The source who spoke to The Independent also confirmed the killing of the five girls in the early days of their detention. She added that a number of families had fled Afghanistan due to Taliban threats and social pressure after their daughters were released from Taliban captivity. The source referred to an acquaintance who was among the released detainees "I met her when she was suffering from memory loss due to torture and electric shock, and she had deep wounds on her body." " She confirmed that she had been raped several times." Her family left Afghanistan for Iran after this incident.

The Persian Independent source also met with a number of detained boys after their release: "The boys I met were tortured, alike girls. "They said the Taliban had raped them."

 

Utilization of detained girls as Taliban informants

Another issue cited by the source is the forced recruitment of detained girls as informants for the Taliban. She explained that some of the girls who were released by the Taliban had been issued Taliban intelligence cards and that the Taliban had released them under the condition that they serve as informants.

She said: "Nine of the unreleased girls refused to spy, and the Taliban transferred them to an unknown location. It was reported they were taken to Pul-e-Charkhi prison in Kabul, but it is unclear whether they were taken there or killed."

Recent reports indicate that the Taliban has recruited women as informants in Kabul. In Kabul, Taliban soldiers recently appeared in front of women protesters with a list of women's names and identities, threatening to identify all demonstrators and to arrest and torture them if they continue protesting. This was exactly the list that was shared between the WhatsApp girls' contact groups. It is the presence of women as informants among women's protest groups that explains how this list, with similar characteristics, reached the Taliban.

A women's rights activist in Kabul who did not want to be identified told The Independent Farsi that the Taliban forces a number of protesting women and girls to serve as informants for them by threatening them or their families.

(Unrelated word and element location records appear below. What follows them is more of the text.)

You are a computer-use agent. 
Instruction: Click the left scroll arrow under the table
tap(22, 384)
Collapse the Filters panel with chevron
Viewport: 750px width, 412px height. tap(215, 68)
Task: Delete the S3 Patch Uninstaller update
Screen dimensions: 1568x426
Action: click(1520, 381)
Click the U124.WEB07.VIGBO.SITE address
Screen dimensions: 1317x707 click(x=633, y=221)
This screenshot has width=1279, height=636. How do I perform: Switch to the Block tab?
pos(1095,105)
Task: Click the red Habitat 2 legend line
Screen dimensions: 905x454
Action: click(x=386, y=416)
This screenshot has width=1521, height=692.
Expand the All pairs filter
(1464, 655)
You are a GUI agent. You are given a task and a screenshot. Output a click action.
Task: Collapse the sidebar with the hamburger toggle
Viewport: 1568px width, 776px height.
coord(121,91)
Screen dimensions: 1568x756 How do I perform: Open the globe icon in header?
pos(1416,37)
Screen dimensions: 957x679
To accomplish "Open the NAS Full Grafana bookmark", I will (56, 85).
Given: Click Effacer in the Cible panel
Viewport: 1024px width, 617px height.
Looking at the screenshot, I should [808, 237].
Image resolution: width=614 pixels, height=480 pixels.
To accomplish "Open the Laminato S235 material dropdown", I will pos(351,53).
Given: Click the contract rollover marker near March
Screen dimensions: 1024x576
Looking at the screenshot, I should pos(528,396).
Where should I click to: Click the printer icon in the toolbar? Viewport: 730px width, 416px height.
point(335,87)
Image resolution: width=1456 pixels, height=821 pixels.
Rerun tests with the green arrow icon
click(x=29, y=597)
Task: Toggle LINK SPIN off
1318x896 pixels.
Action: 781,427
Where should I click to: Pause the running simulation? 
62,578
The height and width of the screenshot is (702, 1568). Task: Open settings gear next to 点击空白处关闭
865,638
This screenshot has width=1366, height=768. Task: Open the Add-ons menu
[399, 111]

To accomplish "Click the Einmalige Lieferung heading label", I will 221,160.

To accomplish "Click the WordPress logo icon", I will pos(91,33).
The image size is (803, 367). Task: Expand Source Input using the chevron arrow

Since the Taliban took power in Afghanistan, women have expressed the greatest opposition to the Taliban’s decisions and actions. Despite traditional beliefs about women and the status of women as the honor of families, young women in Afghanistan have protested against injustices despite the opposition of their families. Most of the time, families do not want to discuss what happened to the female member of the family during the protests or after they were arrested by the Taliban due to the threat they face by the Taliban. 

There is a reluctance among families and victims of Taliban violence to speak to the media about their stories due to the harsh censorship of the media and the Taliban's harsh treatment of those who criticize the group on social media. In addition, no organization or media outlet has had access to the group's prisoners in the five months since they took over Afghanistan. The fate of many of the victims, particularly the protesting women of Mazar-e-Sharif and the military officers of the former government of Afghanistan who has been detained by the Taliban for five months, is also unknown.

Alia Azizi is one of these victims. She was employed as a police officer and as a staff member of the Herat Women's Prison when she was called to work by the Taliban in early October and then disappeared. Arif Rezaei, Alia's brother, told The Independent Farsi that he had not heard from Alia for the past four months and that the Taliban had not provided a clear explanation to Alia's family. Arif Rezaei added: "There have been rumors that Alia was transferred to Pul-e-Charkhi prison, but there has been no confirmation."

Afghanistan has been subjected to unprecedented levels of repression and suffocation due to the Taliban's lack of accountability to human rights organizations and international organizations' failure to pursue kidnapping, arrest, and execution cases in the country.